Recensione di Taxi Teheran: il pluripremiato Jafar Panahi segue la sua vocazione di regista-documentarista discutendo sul futuro del cinema dentro i divieti di un regime che nega la vita intellettuale. Lodevole prova dal retrogusto amaro
Taxi Teheran non è soltanto un film, è anche un concetto. Lo si comprende immaginando d’avere il desiderio di condividerlo e scoprirci con la bocca cucita da qualcuno che ci obbliga al silenzio. Qualcuno che controlla ogni nostro anelito di libertà, che quanto più riconosce il nostro desiderio tante volte ci ostacola soffocandolo; che più intuisce quanto ci piacerebbe parlare di questi ostacoli tanto più li farà diventare grandi, poi li trasformerà in restrizioni e infine in censure.
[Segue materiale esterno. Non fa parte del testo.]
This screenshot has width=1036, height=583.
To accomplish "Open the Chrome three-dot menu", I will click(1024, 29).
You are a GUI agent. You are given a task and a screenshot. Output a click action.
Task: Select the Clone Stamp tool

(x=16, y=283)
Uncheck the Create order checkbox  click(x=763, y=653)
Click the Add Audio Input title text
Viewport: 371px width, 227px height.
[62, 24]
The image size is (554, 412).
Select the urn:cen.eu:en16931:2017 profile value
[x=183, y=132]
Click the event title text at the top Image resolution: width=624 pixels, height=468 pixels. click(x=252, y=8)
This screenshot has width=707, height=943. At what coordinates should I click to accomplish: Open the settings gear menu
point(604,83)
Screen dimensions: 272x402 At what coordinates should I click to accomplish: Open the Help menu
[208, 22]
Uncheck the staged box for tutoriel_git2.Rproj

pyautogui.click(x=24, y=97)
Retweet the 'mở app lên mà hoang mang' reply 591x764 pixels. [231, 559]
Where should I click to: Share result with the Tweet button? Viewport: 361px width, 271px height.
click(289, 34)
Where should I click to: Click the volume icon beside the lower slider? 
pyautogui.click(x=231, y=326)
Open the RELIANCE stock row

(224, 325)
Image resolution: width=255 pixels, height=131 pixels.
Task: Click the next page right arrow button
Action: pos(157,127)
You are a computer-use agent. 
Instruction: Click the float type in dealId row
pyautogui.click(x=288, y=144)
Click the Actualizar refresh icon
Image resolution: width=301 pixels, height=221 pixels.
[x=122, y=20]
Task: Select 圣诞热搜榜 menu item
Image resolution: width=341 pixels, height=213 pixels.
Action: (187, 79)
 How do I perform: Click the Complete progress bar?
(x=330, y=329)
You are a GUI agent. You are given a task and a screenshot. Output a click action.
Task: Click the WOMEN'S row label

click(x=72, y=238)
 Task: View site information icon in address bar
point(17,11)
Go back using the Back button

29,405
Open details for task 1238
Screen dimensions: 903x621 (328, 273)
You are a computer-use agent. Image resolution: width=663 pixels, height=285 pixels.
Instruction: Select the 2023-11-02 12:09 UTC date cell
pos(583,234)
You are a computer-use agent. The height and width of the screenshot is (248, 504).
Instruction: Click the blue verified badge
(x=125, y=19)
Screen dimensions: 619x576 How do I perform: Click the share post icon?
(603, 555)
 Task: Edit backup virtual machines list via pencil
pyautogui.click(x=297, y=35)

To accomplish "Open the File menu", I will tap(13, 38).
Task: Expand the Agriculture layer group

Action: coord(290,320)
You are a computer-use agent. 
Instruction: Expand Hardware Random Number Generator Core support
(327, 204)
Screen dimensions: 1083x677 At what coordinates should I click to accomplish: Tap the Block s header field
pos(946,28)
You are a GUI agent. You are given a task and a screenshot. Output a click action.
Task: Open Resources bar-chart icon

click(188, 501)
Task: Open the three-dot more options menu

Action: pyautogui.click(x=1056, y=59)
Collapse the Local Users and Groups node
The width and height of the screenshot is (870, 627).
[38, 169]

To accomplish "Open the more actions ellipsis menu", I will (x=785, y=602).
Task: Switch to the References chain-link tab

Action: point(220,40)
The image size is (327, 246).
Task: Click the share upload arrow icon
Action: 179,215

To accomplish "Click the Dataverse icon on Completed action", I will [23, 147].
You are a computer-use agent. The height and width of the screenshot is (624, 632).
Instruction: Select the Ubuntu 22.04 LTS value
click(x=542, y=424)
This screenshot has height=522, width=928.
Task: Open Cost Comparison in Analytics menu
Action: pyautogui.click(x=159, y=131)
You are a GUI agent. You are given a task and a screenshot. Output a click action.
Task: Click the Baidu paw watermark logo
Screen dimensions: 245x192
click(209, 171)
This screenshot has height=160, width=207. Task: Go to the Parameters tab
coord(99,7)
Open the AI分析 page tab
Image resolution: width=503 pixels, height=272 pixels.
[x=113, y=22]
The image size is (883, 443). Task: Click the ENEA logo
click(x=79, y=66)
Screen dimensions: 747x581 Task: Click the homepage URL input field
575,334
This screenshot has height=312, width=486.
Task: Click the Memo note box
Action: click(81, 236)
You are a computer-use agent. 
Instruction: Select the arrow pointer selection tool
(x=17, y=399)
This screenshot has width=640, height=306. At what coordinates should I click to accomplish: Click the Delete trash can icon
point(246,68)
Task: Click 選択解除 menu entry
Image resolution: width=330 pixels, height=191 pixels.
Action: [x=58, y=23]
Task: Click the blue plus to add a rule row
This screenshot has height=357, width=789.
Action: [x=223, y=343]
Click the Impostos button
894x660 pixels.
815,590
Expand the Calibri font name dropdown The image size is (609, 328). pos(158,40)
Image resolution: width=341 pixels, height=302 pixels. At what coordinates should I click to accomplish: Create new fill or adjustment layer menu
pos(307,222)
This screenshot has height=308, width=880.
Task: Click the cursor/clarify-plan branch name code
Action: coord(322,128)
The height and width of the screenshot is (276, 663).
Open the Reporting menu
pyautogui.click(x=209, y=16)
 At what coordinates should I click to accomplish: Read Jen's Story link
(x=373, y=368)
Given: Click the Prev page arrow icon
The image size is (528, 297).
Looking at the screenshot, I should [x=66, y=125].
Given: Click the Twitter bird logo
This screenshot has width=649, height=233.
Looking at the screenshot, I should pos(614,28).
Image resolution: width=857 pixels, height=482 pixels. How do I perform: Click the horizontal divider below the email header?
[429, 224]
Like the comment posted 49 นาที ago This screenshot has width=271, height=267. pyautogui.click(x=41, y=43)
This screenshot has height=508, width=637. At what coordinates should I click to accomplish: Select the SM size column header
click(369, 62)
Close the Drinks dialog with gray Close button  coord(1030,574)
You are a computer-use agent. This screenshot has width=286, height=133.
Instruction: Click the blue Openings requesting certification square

Taxi Teheran è la prova di un potere che teme l’arte e mira a disabilitarla, sopprimendo linguaggi scomodi e tacendo verità pericolose. Risultato di un regime che colpisce l’indipendenza di pensiero, di azione, di parola e motivo per cui diviene meravigliosa insolenza innalzata contro l’autorità, capace di usare il cinema come profumo dentro aria putrida.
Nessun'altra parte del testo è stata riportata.